Connecting to the social sector: Oiling the wheels
What are we doing to ease the investment journey for investees? Though many social enterprises and charities are satisfied with their social investment application process, this session discovered that there are some unhappy customers – and explored where some social investors might be going wrong…
Most social investors are in the job because they want to create social impact – but to those receiving the investment, it doesn’t always feel that way.
Big Society Capital (BSC) recently collected feedback from a number of investees from across the UK. These were shared at this session of The Gathering, where attendees also heard first-hand accounts from a charity that had taken social investment and a support organisation that had advised on several deals.
In general investees were very satisfied with their experience, although some believed social investors did not “display the same level of passion as their investees about creating impact through business”.
Other challenges highlighted could be grouped into three categories…
1. Why so complicated?
Many believed that the application process could be simplified. One investee commented that some questions seemed “random or required a degree of assurance I’m not sure anyone could give”.
The support organisation said that many of the smaller social enterprises who came to them seeking advice did not yet have the capacity or the right level of knowledge to fill out the required forms.
One charity CEO shared the “stressful” experience of applying for social investment from two different providers to help secure a mortgage. “I was scared to get it wrong but was also unsure of why they wanted to know everything, and it was almost impossible to get all of the information they wanted from our Trustees,” she said.
2. A lack of clarity
Investees also called for more openness about the process. One contributor said that they would have liked clearer communication about the risk of taking on a loan from an early stage, saying “an early ‘no’ is much more helpful than a long, drawn-out process which gets your hopes up but leads to a ‘no’”.
Another recounted that in all of their calculations for the investment, they had subtracted 15% to leave some room for error. What they hadn’t been told was that the investors did that anyway. This meant they had to sit down and work out the figures for a second time, making the process even more time consuming.
3. Relationships and joined-up thinking
A number of investees described how processes could have been more joined-up, both in terms of their own internal communications and in liaising with partners.
One commented: “The investment manager we worked with helped us explore the possibilities of social investment, introduced us to other lenders and held our hand through much of the process. But they left our investor not long after the loan was agreed. I would say that our relationship is now as transactional as if we had borrowed from what I imagine it must be to borrow from a high street bank. It is a different contact each time and this feels like a pure admin reporting process. In real terms this might influence how likely we are to go back to this lender for another loan in the future – so much of this is about the person and not the organisation.”

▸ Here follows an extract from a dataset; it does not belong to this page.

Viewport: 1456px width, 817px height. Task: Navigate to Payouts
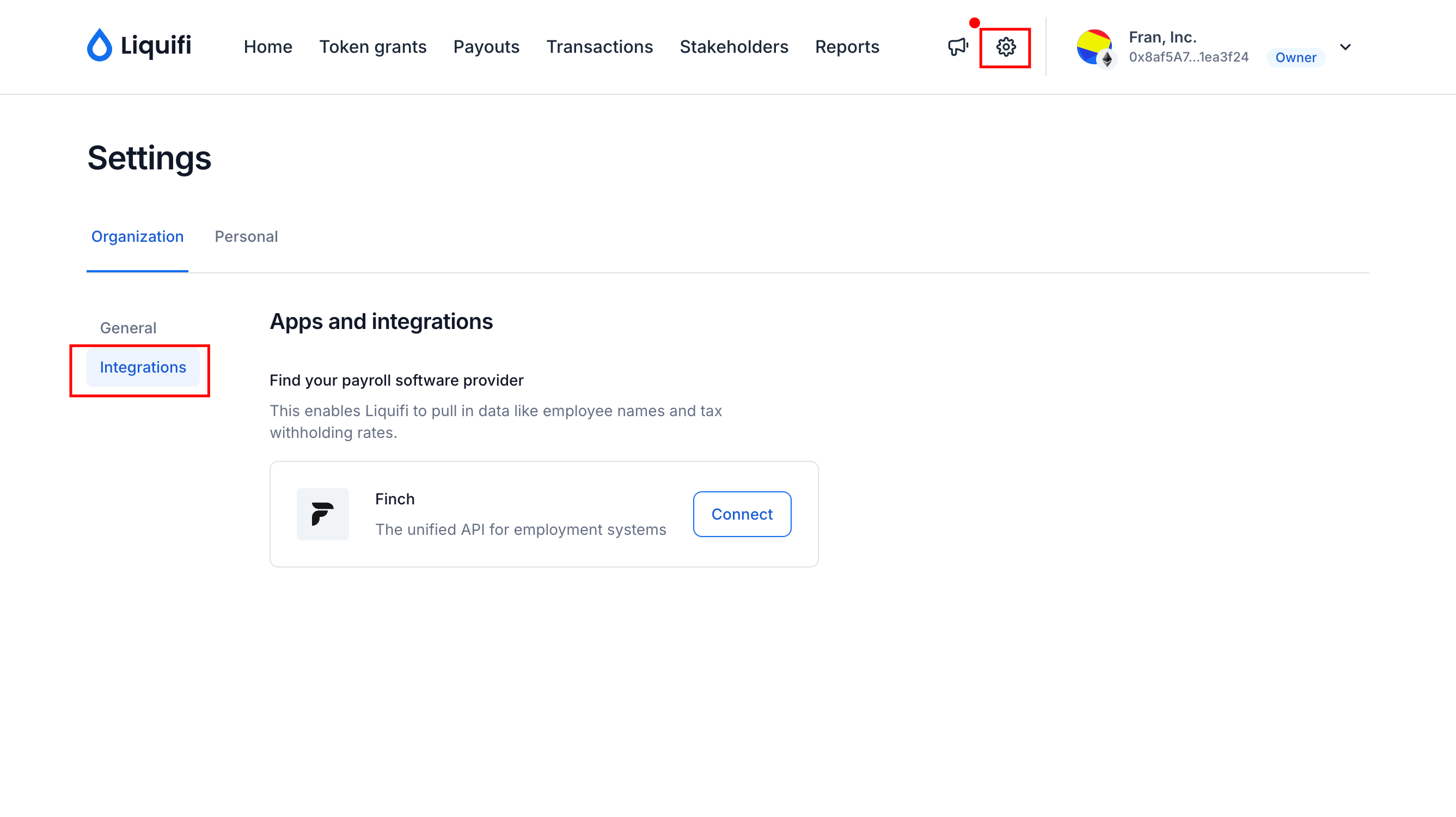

Another investee shared an experience where two social investors were involved and they had to provide “completely different information” for each: “In the end I gave up trying to give different information and gave both of them everything.”
Key actions:
• Put the human relationships first
Melanie Mills, Social Sector Engagement Director at Big Society Capital, explains: “So much of people’s experience of the process is about the personal relationship and does not attach itself wholly to the organisation they work for. Sometimes investees can feel disempowered, so it’s about building an honest relationship where investees feel they are empowered to ask questions.”
• Bring your processes into the 21st century.
If there is technology that can speed up or ease the application process, use it. “There is plenty of technology out there that can help with due diligence,” comments Julie Wake, Investment manager at Northstar Ventures. “We shouldn’t still be asking people to send paperwork for things like ID and verification.”
• Ask… why?
Make sure you are not asking for information for information’s sake. “There is nothing worse than just doing something because that’s the way it’s always been done,” says Julie Wake.
• Be transparent.
“It’s about honest, early conversations about whether doing the investment is going to work, and if the organisation is on the edge of lending – tell them that,” says Melanie Mills.
And finally, some advice for the investees… Take your time choosing your investor! In the words of one investee, “You have got to kiss a few social investment frogs before you find your prince.”